Compared to neural networks, the famous Fourier transform, why is there no unified function approximator? The answer is here

Reports from the Heart of the Machine

Editors: Du Wei, Chen Ping

In fact, for different types of tasks, we can selectively use Fourier transforms or neural networks.

Function approximation is an important part of function theory, involving fundamental problems with the approximate representation of functions. The need for functional approximations occurs in many sub-disciplines of applied mathematics, especially computer science. Specifically, the function approximation problem requires us to choose a function in a well-defined class that matches (or approximates) the objective function in a task-specific manner.

At present, there are many ways to achieve function approximation in the field, such as the Fourier transform and the emerging neural networks in recent years. These function approximators have different methods and effects in their implementation.

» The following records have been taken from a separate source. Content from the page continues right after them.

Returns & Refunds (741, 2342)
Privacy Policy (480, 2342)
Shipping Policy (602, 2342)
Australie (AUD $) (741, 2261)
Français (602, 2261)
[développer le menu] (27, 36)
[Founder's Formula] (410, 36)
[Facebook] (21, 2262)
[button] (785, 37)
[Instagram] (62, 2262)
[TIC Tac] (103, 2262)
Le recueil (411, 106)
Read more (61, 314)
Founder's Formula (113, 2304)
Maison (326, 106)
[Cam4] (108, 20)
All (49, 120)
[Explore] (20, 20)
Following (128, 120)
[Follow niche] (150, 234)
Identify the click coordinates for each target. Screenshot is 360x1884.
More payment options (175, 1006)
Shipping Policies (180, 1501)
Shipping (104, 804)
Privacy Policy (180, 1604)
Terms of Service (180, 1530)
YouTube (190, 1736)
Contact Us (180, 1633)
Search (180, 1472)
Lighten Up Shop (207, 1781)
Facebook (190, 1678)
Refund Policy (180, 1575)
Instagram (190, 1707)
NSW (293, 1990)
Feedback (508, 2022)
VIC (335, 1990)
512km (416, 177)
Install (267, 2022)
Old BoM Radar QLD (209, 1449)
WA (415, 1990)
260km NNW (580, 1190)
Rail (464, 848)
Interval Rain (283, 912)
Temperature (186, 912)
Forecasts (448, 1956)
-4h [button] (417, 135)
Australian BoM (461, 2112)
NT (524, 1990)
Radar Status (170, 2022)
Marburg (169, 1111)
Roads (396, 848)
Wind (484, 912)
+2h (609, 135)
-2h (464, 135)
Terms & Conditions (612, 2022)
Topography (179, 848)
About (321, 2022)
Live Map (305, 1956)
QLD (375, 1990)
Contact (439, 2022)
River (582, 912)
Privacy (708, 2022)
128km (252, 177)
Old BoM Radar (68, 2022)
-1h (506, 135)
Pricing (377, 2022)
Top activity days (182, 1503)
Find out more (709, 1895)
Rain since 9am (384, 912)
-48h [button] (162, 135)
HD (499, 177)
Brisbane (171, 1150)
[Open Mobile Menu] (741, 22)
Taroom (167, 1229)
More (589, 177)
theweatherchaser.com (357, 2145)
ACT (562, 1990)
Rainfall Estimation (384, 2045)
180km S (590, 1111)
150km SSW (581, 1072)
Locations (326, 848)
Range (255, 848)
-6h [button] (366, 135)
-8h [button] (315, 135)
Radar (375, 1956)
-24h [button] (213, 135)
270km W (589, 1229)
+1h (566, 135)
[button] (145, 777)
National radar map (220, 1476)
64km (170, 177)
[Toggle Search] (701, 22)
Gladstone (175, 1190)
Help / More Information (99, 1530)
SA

Recently, a hot post on reddit "Compares the Fourier transform and neural networks as function approximators"

This is a fundamental issue, according to the poster. He asked, "If the main premise of a neural network is a global function approximator, what are the advantages over other approximators such as the Fourier transform that have also been shown to approximate any function?" Why hasn't the whole of supervised learning become one of the fields of computation of Fourier coefficients?"

Compared to neural networks, the famous Fourier transform, why is there no unified function approximator? The answer is here

Original Address: https://www.reddit.com/r/MachineLearning/comments/ryw53x/d_fourier_transform_vs_nns_as_function/

Netizens have given their interpretation of the above questions.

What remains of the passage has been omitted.